* [SET TASK]: Convert every line of the entries below into a Markdown table with the columns "Row" and "Line". Number the rows in order, and omit blank lines.

Item-finding entries
━━━━━━━━━━━━━━━━━━━━

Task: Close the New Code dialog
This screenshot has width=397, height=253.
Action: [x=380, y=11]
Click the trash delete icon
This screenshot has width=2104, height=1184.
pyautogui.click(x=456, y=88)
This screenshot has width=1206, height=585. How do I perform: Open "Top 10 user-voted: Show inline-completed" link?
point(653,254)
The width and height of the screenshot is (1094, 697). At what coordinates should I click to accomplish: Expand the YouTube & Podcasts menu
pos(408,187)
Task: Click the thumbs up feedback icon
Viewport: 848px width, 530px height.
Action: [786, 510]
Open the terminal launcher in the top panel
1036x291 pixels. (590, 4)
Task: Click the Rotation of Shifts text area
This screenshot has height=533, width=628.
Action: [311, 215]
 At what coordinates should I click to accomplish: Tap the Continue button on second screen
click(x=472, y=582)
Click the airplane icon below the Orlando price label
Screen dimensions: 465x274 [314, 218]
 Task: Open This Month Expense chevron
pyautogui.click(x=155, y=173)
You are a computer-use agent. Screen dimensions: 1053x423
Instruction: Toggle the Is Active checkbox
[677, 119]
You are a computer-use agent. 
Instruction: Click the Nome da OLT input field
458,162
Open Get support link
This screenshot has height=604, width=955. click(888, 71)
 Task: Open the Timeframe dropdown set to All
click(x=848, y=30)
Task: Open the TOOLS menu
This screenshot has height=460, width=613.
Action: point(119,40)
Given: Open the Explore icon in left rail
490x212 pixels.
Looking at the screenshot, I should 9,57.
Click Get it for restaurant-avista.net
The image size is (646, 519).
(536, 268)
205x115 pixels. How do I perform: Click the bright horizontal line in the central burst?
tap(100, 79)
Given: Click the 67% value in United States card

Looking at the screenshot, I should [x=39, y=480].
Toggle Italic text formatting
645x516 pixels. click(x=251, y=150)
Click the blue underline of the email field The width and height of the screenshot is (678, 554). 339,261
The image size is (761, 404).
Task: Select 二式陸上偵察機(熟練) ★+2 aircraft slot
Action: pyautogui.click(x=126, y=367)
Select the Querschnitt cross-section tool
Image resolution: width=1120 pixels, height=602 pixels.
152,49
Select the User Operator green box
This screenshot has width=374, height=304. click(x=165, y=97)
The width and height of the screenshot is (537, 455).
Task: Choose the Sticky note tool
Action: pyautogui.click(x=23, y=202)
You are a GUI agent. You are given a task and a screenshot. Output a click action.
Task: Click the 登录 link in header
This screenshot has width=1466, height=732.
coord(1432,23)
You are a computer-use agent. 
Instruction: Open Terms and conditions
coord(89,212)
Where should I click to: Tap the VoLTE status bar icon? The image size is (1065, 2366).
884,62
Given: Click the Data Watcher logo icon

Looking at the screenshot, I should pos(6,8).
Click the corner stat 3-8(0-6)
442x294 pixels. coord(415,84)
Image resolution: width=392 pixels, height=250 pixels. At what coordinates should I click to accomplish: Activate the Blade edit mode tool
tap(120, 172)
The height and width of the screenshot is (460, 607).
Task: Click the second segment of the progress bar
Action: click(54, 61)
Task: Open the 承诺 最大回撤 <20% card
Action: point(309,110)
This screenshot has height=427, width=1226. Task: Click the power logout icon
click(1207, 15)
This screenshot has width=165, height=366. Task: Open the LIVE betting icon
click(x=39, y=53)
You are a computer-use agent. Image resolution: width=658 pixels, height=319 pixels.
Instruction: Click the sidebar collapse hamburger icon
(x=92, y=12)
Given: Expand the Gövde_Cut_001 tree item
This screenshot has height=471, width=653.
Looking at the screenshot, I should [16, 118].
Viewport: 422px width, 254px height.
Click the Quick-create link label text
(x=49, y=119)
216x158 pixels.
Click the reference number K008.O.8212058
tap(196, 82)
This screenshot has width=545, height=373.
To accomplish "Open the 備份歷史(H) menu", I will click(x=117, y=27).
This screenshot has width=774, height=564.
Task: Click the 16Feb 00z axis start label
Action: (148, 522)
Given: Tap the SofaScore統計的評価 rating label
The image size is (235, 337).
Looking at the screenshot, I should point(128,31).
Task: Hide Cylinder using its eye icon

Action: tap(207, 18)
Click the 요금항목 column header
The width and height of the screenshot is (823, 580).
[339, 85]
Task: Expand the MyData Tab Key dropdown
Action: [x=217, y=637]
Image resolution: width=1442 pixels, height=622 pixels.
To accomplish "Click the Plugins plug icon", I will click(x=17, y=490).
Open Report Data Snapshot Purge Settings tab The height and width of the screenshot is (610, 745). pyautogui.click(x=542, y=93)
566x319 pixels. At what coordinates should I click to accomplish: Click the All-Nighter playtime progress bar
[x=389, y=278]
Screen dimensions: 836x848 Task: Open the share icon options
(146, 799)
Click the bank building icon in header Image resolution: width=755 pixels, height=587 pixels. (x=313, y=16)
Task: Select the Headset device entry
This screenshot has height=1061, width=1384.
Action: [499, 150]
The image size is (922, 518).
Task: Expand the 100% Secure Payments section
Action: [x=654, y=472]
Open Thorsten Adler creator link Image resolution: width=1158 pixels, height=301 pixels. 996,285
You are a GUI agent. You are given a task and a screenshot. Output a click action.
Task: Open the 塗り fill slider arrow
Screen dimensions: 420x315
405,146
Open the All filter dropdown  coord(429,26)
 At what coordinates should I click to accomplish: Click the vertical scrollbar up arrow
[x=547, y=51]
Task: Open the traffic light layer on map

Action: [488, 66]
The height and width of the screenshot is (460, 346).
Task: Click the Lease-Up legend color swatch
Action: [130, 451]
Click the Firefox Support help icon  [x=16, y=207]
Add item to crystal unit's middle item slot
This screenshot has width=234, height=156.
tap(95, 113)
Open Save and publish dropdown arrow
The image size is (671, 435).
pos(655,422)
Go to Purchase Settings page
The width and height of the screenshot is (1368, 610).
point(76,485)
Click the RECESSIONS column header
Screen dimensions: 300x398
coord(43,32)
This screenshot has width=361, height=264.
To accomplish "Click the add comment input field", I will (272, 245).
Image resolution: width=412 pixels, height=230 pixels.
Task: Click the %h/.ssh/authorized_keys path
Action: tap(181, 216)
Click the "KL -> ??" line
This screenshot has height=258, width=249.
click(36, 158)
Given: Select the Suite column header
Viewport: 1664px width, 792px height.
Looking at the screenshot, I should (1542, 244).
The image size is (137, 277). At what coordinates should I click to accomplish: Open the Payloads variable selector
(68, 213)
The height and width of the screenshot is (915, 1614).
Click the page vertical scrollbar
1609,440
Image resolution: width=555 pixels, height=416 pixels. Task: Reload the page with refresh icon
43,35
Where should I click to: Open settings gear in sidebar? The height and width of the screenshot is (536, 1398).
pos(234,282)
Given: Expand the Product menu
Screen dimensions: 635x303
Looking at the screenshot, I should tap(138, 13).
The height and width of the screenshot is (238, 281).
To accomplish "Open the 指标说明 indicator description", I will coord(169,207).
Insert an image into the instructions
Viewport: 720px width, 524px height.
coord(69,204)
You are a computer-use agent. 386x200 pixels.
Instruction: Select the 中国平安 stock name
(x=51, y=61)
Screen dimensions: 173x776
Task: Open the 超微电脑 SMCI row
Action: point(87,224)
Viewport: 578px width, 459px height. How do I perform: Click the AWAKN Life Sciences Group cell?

━━━━━━━━━━━━━━━━━━━━

* [REPLY TO THE TASK]:
| Row | Line |
|---|---|
| 1 | Task: Close the New Code dialog |
| 2 | This screenshot has width=397, height=253. |
| 3 | Action: [x=380, y=11] |
| 4 | Click the trash delete icon |
| 5 | This screenshot has width=2104, height=1184. |
| 6 | pyautogui.click(x=456, y=88) |
| 7 | This screenshot has width=1206, height=585. How do I perform: Open "Top 10 user-voted: Show inline-completed" link? |
| 8 | point(653,254) |
| 9 | The width and height of the screenshot is (1094, 697). At what coordinates should I click to accomplish: Expand the YouTube & Podcasts menu |
| 10 | pos(408,187) |
| 11 | Task: Click the thumbs up feedback icon |
| 12 | Viewport: 848px width, 530px height. |
| 13 | Action: [786, 510] |
| 14 | Open the terminal launcher in the top panel |
| 15 | 1036x291 pixels. (590, 4) |
| 16 | Task: Click the Rotation of Shifts text area |
| 17 | This screenshot has height=533, width=628. |
| 18 | Action: [311, 215] |
| 19 |  At what coordinates should I click to accomplish: Tap the Continue button on second screen |
| 20 | click(x=472, y=582) |
| 21 | Click the airplane icon below the Orlando price label |
| 22 | Screen dimensions: 465x274 [314, 218] |
| 23 |  Task: Open This Month Expense chevron |
| 24 | pyautogui.click(x=155, y=173) |
| 25 | You are a computer-use agent. Screen dimensions: 1053x423 |
| 26 | Instruction: Toggle the Is Active checkbox |
| 27 | [677, 119] |
| 28 | You are a computer-use agent.  |
| 29 | Instruction: Click the Nome da OLT input field |
| 30 | 458,162 |
| 31 | Open Get support link |
| 32 | This screenshot has height=604, width=955. click(888, 71) |
| 33 |  Task: Open the Timeframe dropdown set to All |
| 34 | click(x=848, y=30) |
| 35 | Task: Open the TOOLS menu |
| 36 | This screenshot has height=460, width=613. |
| 37 | Action: point(119,40) |
| 38 | Given: Open the Explore icon in left rail |
| 39 | 490x212 pixels. |
| 40 | Looking at the screenshot, I should 9,57. |
| 41 | Click Get it for restaurant-avista.net |
| 42 | The image size is (646, 519). |
| 43 | (536, 268) |
| 44 | 205x115 pixels. How do I perform: Click the bright horizontal line in the central burst? |
| 45 | tap(100, 79) |
| 46 | Given: Click the 67% value in United States card |
| 47 | Looking at the screenshot, I should [x=39, y=480]. |
| 48 | Toggle Italic text formatting |
| 49 | 645x516 pixels. click(x=251, y=150) |
| 50 | Click the blue underline of the email field The width and height of the screenshot is (678, 554). 339,261 |
| 51 | The image size is (761, 404). |
| 52 | Task: Select 二式陸上偵察機(熟練) ★+2 aircraft slot |
| 53 | Action: pyautogui.click(x=126, y=367) |
| 54 | Select the Querschnitt cross-section tool |
| 55 | Image resolution: width=1120 pixels, height=602 pixels. |
| 56 | 152,49 |
| 57 | Select the User Operator green box |
| 58 | This screenshot has width=374, height=304. click(x=165, y=97) |
| 59 | The width and height of the screenshot is (537, 455). |
| 60 | Task: Choose the Sticky note tool |
| 61 | Action: pyautogui.click(x=23, y=202) |
| 62 | You are a GUI agent. You are given a task and a screenshot. Output a click action. |
| 63 | Task: Click the 登录 link in header |
| 64 | This screenshot has width=1466, height=732. |
| 65 | coord(1432,23) |
| 66 | You are a computer-use agent.  |
| 67 | Instruction: Open Terms and conditions |
| 68 | coord(89,212) |
| 69 | Where should I click to: Tap the VoLTE status bar icon? The image size is (1065, 2366). |
| 70 | 884,62 |
| 71 | Given: Click the Data Watcher logo icon |
| 72 | Looking at the screenshot, I should pos(6,8). |
| 73 | Click the corner stat 3-8(0-6) |
| 74 | 442x294 pixels. coord(415,84) |
| 75 | Image resolution: width=392 pixels, height=250 pixels. At what coordinates should I click to accomplish: Activate the Blade edit mode tool |
| 76 | tap(120, 172) |
| 77 | The height and width of the screenshot is (460, 607). |
| 78 | Task: Click the second segment of the progress bar |
| 79 | Action: click(54, 61) |
| 80 | Task: Open the 承诺 最大回撤 <20% card |
| 81 | Action: point(309,110) |
| 82 | This screenshot has height=427, width=1226. Task: Click the power logout icon |
| 83 | click(1207, 15) |
| 84 | This screenshot has width=165, height=366. Task: Open the LIVE betting icon |
| 85 | click(x=39, y=53) |
| 86 | You are a computer-use agent. Image resolution: width=658 pixels, height=319 pixels. |
| 87 | Instruction: Click the sidebar collapse hamburger icon |
| 88 | (x=92, y=12) |
| 89 | Given: Expand the Gövde_Cut_001 tree item |
| 90 | This screenshot has height=471, width=653. |
| 91 | Looking at the screenshot, I should [16, 118]. |
| 92 | Viewport: 422px width, 254px height. |
| 93 | Click the Quick-create link label text |
| 94 | (x=49, y=119) |
| 95 | 216x158 pixels. |
| 96 | Click the reference number K008.O.8212058 |
| 97 | tap(196, 82) |
| 98 | This screenshot has width=545, height=373. |
| 99 | To accomplish "Open the 備份歷史(H) menu", I will click(x=117, y=27). |
| 100 | This screenshot has width=774, height=564. |
| 101 | Task: Click the 16Feb 00z axis start label |
| 102 | Action: (148, 522) |
| 103 | Given: Tap the SofaScore統計的評価 rating label |
| 104 | The image size is (235, 337). |
| 105 | Looking at the screenshot, I should point(128,31). |
| 106 | Task: Hide Cylinder using its eye icon |
| 107 | Action: tap(207, 18) |
| 108 | Click the 요금항목 column header |
| 109 | The width and height of the screenshot is (823, 580). |
| 110 | [339, 85] |
| 111 | Task: Expand the MyData Tab Key dropdown |
| 112 | Action: [x=217, y=637] |
| 113 | Image resolution: width=1442 pixels, height=622 pixels. |
| 114 | To accomplish "Click the Plugins plug icon", I will click(x=17, y=490). |
| 115 | Open Report Data Snapshot Purge Settings tab The height and width of the screenshot is (610, 745). pyautogui.click(x=542, y=93) |
| 116 | 566x319 pixels. At what coordinates should I click to accomplish: Click the All-Nighter playtime progress bar |
| 117 | [x=389, y=278] |
| 118 | Screen dimensions: 836x848 Task: Open the share icon options |
| 119 | (146, 799) |
| 120 | Click the bank building icon in header Image resolution: width=755 pixels, height=587 pixels. (x=313, y=16) |
| 121 | Task: Select the Headset device entry |
| 122 | This screenshot has height=1061, width=1384. |
| 123 | Action: [499, 150] |
| 124 | The image size is (922, 518). |
| 125 | Task: Expand the 100% Secure Payments section |
| 126 | Action: [x=654, y=472] |
| 127 | Open Thorsten Adler creator link Image resolution: width=1158 pixels, height=301 pixels. 996,285 |
| 128 | You are a GUI agent. You are given a task and a screenshot. Output a click action. |
| 129 | Task: Open the 塗り fill slider arrow |
| 130 | Screen dimensions: 420x315 |
| 131 | 405,146 |
| 132 | Open the All filter dropdown  coord(429,26) |
| 133 |  At what coordinates should I click to accomplish: Click the vertical scrollbar up arrow |
| 134 | [x=547, y=51] |
| 135 | Task: Open the traffic light layer on map |
| 136 | Action: [488, 66] |
| 137 | The height and width of the screenshot is (460, 346). |
| 138 | Task: Click the Lease-Up legend color swatch |
| 139 | Action: [130, 451] |
| 140 | Click the Firefox Support help icon  [x=16, y=207] |
| 141 | Add item to crystal unit's middle item slot |
| 142 | This screenshot has width=234, height=156. |
| 143 | tap(95, 113) |
| 144 | Open Save and publish dropdown arrow |
| 145 | The image size is (671, 435). |
| 146 | pos(655,422) |
| 147 | Go to Purchase Settings page |
| 148 | The width and height of the screenshot is (1368, 610). |
| 149 | point(76,485) |
| 150 | Click the RECESSIONS column header |
| 151 | Screen dimensions: 300x398 |
| 152 | coord(43,32) |
| 153 | This screenshot has width=361, height=264. |
| 154 | To accomplish "Click the add comment input field", I will (272, 245). |
| 155 | Image resolution: width=412 pixels, height=230 pixels. |
| 156 | Task: Click the %h/.ssh/authorized_keys path |
| 157 | Action: tap(181, 216) |
| 158 | Click the "KL -> ??" line |
| 159 | This screenshot has height=258, width=249. |
| 160 | click(36, 158) |
| 161 | Given: Select the Suite column header |
| 162 | Viewport: 1664px width, 792px height. |
| 163 | Looking at the screenshot, I should (1542, 244). |
| 164 | The image size is (137, 277). At what coordinates should I click to accomplish: Open the Payloads variable selector |
| 165 | (68, 213) |
| 166 | The height and width of the screenshot is (915, 1614). |
| 167 | Click the page vertical scrollbar |
| 168 | 1609,440 |
| 169 | Image resolution: width=555 pixels, height=416 pixels. Task: Reload the page with refresh icon |
| 170 | 43,35 |
| 171 | Where should I click to: Open settings gear in sidebar? The height and width of the screenshot is (536, 1398). |
| 172 | pos(234,282) |
| 173 | Given: Expand the Product menu |
| 174 | Screen dimensions: 635x303 |
| 175 | Looking at the screenshot, I should tap(138, 13). |
| 176 | The height and width of the screenshot is (238, 281). |
| 177 | To accomplish "Open the 指标说明 indicator description", I will coord(169,207). |
| 178 | Insert an image into the instructions |
| 179 | Viewport: 720px width, 524px height. |
| 180 | coord(69,204) |
| 181 | You are a computer-use agent. 386x200 pixels. |
| 182 | Instruction: Select the 中国平安 stock name |
| 183 | (x=51, y=61) |
| 184 | Screen dimensions: 173x776 |
| 185 | Task: Open the 超微电脑 SMCI row |
| 186 | Action: point(87,224) |
| 187 | Viewport: 578px width, 459px height. How do I perform: Click the AWAKN Life Sciences Group cell? |